La Austríada (1584) fue alabada por autores contemporáneos como Luis de Góngora o Miguel de Cervantes. En sus primeros dieciocho cantos se limita a versificar la Historia de las guerras de Granada de Diego Hurtado de Mendoza, que conoció manuscrita, y en lo que respecta a la batalla de Lepanto dispuso del mismo Juan de Austria como fuente, pero su valor poético no es muy elevado, pese a que el autor empleó diez años en retocarla y pulirla. Frente a otras obras del género, su estilo no se presenta excesivamente deudor de la retórica; lo que más utiliza son anáforassímiles e interrogaciones retóricas, por lo cual se presenta como más accesible al lector que otras obras del género.
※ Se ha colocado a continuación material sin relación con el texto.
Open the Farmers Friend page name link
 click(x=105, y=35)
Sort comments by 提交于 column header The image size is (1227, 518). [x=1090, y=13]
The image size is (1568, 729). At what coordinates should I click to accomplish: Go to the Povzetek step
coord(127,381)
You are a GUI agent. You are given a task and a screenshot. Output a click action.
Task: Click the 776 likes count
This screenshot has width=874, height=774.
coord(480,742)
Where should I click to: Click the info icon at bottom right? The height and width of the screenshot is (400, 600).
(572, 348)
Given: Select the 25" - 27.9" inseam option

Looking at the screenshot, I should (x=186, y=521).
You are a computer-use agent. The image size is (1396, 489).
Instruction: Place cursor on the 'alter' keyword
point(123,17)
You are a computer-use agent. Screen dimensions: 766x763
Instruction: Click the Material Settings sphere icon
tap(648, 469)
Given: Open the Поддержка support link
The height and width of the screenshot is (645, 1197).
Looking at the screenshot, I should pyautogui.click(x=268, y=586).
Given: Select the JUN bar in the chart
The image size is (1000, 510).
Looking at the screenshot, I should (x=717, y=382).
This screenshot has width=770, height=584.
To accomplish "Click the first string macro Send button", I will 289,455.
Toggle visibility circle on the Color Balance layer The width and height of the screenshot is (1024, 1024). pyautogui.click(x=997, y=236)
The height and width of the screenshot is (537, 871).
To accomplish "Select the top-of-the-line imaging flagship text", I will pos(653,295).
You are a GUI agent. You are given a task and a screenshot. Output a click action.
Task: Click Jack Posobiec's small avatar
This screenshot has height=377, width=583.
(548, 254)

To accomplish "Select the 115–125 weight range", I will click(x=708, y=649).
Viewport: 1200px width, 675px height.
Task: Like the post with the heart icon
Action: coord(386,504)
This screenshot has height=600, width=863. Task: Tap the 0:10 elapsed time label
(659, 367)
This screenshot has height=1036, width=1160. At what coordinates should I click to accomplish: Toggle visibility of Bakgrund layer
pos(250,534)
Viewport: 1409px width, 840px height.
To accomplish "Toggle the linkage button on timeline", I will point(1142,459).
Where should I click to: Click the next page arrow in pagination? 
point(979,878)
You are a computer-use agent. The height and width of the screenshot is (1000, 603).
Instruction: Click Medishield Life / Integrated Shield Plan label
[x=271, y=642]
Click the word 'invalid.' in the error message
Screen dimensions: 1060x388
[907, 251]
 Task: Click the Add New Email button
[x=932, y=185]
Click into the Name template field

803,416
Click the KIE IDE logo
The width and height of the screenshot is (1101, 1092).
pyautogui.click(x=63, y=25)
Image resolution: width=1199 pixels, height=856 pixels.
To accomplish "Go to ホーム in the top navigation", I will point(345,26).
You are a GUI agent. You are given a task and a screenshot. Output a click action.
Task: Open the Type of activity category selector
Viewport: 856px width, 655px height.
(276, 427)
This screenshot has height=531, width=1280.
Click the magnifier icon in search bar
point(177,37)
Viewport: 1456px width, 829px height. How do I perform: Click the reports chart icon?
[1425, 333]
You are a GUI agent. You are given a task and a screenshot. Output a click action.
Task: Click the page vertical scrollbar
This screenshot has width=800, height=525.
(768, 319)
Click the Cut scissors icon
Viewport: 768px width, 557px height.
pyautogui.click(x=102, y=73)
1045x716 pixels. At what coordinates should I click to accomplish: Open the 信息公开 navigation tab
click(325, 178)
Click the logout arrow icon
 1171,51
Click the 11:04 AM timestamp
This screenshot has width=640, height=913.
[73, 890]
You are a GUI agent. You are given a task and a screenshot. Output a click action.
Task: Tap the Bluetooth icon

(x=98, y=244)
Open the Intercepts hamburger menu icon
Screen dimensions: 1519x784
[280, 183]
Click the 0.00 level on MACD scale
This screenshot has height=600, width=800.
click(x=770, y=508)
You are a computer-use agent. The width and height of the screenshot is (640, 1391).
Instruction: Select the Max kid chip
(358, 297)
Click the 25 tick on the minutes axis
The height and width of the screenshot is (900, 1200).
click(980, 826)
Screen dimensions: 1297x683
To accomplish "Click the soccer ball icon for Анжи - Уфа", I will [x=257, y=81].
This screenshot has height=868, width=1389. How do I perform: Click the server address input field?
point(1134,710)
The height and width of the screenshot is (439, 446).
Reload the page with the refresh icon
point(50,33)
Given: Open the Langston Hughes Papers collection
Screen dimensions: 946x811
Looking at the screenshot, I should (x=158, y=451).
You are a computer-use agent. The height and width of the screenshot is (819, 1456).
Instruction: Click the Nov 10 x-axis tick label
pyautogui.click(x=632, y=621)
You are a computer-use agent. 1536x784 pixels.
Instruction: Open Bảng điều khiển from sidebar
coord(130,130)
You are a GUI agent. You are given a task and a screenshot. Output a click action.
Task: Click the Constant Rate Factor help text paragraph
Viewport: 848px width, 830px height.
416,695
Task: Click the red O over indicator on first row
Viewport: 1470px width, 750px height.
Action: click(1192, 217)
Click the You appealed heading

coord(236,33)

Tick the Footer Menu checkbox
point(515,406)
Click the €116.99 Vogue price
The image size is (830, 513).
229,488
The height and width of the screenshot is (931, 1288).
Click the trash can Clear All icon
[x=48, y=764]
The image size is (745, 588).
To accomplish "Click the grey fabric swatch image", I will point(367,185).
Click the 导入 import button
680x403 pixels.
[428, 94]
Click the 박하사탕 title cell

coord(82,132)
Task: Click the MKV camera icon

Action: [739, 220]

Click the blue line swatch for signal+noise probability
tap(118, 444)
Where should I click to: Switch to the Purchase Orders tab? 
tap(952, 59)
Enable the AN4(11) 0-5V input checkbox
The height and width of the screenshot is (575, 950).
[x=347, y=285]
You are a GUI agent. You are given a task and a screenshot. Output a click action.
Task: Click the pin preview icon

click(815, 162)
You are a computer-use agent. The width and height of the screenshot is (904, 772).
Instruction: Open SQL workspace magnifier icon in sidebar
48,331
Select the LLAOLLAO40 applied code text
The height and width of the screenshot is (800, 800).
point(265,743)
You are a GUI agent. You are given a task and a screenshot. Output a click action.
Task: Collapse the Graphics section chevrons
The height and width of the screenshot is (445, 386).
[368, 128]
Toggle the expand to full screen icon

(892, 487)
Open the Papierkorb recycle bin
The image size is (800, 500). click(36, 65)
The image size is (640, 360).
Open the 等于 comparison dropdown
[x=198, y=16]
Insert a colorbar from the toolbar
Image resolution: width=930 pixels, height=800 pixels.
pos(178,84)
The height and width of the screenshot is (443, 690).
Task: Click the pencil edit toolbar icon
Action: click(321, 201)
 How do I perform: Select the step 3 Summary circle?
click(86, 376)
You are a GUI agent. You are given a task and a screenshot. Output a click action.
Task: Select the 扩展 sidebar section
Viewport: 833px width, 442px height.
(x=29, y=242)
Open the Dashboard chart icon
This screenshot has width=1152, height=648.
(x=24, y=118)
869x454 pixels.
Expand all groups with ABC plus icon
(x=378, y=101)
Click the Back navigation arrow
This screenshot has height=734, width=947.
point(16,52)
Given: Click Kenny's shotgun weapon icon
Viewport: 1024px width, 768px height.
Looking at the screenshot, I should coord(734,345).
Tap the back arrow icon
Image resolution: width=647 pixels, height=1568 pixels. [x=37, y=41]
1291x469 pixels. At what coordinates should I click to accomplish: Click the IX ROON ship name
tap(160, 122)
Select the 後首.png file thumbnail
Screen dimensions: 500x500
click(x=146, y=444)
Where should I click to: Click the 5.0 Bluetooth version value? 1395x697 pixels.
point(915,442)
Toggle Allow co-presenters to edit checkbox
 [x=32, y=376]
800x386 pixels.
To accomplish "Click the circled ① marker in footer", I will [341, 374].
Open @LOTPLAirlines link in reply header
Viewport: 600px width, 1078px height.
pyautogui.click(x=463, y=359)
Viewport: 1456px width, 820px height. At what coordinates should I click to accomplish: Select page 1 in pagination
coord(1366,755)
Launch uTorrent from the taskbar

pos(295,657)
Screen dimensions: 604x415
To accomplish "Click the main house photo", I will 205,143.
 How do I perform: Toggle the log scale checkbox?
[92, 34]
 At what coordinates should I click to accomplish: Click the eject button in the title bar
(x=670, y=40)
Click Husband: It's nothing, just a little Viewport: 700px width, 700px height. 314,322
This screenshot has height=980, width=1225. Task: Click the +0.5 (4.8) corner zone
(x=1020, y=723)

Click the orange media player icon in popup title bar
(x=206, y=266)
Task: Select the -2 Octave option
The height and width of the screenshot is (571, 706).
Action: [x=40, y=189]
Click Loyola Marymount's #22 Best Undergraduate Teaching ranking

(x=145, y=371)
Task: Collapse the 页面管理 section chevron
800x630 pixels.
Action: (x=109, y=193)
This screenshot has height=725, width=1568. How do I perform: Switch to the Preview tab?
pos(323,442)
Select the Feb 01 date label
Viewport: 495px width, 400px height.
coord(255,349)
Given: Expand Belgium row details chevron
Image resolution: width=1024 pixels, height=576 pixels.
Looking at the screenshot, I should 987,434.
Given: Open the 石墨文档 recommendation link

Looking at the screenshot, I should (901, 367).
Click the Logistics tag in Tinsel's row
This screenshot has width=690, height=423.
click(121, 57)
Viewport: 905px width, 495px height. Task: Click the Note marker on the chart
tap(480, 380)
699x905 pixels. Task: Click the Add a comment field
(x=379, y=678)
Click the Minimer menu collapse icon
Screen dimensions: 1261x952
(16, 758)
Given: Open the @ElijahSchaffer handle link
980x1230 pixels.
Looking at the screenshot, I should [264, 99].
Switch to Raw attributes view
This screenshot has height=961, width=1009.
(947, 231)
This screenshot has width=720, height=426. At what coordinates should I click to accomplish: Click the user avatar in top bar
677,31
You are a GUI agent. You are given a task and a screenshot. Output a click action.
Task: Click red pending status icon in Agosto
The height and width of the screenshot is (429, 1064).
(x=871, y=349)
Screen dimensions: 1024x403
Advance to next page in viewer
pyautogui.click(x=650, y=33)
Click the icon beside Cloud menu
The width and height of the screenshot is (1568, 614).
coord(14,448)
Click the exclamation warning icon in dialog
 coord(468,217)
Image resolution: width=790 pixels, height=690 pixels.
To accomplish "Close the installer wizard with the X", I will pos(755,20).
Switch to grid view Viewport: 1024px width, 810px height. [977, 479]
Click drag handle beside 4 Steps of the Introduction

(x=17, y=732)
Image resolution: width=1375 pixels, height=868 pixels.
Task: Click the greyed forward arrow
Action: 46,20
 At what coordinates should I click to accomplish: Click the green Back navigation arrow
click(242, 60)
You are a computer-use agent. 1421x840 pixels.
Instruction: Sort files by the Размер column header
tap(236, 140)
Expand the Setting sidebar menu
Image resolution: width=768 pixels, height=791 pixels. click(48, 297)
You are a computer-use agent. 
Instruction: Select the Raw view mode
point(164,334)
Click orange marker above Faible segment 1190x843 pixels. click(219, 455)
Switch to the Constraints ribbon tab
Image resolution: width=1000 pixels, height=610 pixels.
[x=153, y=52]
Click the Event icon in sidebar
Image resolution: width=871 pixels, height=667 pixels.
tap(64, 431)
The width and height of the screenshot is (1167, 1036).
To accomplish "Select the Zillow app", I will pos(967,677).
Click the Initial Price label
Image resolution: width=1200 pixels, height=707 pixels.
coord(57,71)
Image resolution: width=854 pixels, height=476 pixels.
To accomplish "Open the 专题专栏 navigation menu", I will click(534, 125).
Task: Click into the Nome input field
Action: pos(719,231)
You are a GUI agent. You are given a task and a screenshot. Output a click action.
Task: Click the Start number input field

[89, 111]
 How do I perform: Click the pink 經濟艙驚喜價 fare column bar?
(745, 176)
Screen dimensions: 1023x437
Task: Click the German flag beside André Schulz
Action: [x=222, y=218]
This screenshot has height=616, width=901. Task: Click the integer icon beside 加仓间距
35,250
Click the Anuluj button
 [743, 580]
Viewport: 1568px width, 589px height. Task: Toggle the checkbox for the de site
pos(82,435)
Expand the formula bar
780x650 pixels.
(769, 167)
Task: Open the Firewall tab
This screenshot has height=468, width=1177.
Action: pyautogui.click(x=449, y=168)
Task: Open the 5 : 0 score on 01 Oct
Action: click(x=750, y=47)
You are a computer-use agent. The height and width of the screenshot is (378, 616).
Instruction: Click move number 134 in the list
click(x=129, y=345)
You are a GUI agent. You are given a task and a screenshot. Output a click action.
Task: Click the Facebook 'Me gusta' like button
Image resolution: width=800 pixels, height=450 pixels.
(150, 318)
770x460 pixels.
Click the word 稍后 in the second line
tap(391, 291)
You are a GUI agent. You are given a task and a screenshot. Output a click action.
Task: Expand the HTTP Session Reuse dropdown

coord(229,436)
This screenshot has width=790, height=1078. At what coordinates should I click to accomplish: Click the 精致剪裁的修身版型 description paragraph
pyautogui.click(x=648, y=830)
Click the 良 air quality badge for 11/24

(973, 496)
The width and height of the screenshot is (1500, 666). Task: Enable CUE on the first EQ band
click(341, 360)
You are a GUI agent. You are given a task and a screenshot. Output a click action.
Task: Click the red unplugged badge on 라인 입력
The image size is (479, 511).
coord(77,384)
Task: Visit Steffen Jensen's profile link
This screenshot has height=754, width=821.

Sigue fielmente la cronología y se muestra realista y poco deudor de la épica italiana, de la cual sólo toma como modelo a Ludovico Ariosto. De Toledo salieron Las seiscientas apotegmas (1596) que suponen uno de los primeros ejemplos de literatura epigramática en lengua española: dichos, aforismos, breves y brillantes reflexiones, en las que, además de la sagacidad y sensibilidad de su autor, se encierra la vida cotidiana de una época. Pese al título, consta de 707 apotegmas; sigue como modelo la Floresta española de apothegmas de Melchor de Santa Cruz, aparecida en 1574. Aunque coinciden generalmente en contenido y estilo, la obra de Rufo es más moralista y carece de estructura temática. Es una colección de anécdotas, de influjo erasmista. La obra está escrita con un gran dominio de la lengua y revela en el escritor a alguien muy dotado para el ingenio y la frase aguda.